# ***IRM : Intelligent Recruitment Model***

## **Problem Statement : -**

***Companies often receive thousands of resumes for each job posting and employ dedicated screening officers to screen qualified candidates.***

***Hiring the right talent is a challenge for all businesses. This challenge is magnified by the high volume of applicants if the business is labor-intensive, growing, and facing high attrition rates.***

***IT departments are short of growing markets. In a typical service organization, professionals with a variety of technical skills and business domain expertise are hired and assigned to projects to resolve customer issues.

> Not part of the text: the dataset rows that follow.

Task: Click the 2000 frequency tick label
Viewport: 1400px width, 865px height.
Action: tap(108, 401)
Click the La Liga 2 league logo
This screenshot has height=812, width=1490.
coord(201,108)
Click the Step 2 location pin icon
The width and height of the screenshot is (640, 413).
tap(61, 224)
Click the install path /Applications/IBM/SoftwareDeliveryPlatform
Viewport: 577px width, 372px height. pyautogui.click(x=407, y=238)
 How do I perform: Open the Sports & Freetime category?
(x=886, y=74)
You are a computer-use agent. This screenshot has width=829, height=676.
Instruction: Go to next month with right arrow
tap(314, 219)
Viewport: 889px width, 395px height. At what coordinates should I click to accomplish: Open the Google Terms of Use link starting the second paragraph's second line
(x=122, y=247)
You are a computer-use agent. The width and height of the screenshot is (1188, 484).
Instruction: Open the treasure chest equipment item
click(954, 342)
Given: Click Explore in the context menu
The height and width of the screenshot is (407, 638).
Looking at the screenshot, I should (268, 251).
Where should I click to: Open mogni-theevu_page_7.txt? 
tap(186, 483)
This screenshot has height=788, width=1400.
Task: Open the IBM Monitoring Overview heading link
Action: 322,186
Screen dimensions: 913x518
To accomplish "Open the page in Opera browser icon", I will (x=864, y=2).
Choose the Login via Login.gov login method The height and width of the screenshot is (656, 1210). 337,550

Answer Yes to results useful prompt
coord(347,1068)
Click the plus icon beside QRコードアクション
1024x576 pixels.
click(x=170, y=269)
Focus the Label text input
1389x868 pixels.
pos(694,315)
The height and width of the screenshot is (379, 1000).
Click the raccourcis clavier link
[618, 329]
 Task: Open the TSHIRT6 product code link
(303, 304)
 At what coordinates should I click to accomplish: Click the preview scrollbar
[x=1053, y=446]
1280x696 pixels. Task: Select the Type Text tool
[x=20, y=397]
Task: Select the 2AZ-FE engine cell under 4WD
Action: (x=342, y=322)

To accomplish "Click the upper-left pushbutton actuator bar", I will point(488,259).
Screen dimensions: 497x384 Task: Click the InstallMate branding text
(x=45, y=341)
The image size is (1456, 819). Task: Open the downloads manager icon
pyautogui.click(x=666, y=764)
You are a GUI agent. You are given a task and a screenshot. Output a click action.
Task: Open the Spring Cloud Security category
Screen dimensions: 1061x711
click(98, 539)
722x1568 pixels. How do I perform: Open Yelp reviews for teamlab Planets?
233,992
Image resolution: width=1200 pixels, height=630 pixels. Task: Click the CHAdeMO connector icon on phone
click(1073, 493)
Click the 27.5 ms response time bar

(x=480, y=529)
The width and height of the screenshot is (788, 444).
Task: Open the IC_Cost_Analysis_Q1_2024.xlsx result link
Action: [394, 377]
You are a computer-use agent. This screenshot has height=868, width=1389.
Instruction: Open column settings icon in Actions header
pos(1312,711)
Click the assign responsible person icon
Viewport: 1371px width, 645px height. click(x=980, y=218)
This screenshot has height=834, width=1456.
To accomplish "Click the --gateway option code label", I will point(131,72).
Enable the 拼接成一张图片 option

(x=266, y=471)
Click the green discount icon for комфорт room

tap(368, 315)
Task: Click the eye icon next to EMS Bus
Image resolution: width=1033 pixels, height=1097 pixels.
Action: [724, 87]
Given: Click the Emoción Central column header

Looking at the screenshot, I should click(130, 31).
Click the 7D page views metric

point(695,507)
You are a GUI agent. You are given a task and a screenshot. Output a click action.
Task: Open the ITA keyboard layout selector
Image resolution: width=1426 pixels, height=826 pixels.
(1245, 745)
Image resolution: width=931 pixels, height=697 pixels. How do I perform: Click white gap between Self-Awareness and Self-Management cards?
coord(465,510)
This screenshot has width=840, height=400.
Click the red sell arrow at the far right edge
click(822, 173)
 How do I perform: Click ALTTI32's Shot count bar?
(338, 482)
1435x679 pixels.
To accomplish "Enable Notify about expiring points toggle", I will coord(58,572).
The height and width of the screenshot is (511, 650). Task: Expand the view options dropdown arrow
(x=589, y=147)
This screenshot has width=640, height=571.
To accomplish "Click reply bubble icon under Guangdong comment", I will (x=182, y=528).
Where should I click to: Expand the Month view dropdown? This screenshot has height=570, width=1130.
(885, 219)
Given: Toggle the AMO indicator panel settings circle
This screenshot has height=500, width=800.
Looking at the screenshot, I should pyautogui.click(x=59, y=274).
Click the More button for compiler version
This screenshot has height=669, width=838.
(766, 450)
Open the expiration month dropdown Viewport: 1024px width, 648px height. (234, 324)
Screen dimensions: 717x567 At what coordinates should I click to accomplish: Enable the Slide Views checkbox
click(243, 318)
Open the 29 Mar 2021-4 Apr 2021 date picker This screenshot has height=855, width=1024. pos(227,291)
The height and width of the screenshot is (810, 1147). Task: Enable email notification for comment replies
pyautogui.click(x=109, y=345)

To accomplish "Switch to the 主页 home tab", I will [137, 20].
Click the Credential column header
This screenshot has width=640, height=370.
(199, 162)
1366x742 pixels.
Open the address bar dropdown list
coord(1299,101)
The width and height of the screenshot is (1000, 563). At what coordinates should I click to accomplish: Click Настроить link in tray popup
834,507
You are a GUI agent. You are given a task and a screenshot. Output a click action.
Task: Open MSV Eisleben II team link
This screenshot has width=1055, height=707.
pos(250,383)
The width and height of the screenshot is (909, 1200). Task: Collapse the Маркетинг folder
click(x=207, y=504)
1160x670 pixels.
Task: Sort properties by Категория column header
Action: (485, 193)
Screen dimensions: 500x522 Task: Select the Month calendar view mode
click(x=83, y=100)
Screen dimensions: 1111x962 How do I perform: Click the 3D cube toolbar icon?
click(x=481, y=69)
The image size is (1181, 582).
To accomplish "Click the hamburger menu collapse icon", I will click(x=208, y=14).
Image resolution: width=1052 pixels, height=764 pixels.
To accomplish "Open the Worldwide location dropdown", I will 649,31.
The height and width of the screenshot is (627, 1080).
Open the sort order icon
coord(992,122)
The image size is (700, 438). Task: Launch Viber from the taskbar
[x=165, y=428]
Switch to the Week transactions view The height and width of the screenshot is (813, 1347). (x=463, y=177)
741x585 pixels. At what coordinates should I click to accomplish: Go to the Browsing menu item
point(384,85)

This task of selecting the best talent among many others is known as Resume Screening.***

***Typically, large companies do not have enough time to open each CV, so they use machine learning algorithms for the Resume Screening task.***

## **Libraries**

In [5]:
import pandas as pd
import plotly.express as px
import re
import nltk
nltk.download('stopwords')
nltk.download('punkt')
import string
from nltk.corpus import stopwords

[nltk_data] Downloading package stopwords to
[nltk_data]     C:\Users\DELL\AppData\Roaming\nltk_data...
[nltk_data]   Package stopwords is already up-to-date!
[nltk_data] Downloading package punkt to
[nltk_data]     C:\Users\DELL\AppData\Roaming\nltk_data...
[nltk_data]   Package punkt is already up-to-date!


In [6]:
df = pd.read_csv('data\\UpdatedResumeDataSet.csv')

df.head()

Unnamed: 0,Category,Resume
0,Data Science,Skills * Programming Languages: Python (pandas...
1,Data Science,Education Details \r\nMay 2013 to May 2017 B.E...
2,Data Science,"Areas of Interest Deep Learning, Control Syste..."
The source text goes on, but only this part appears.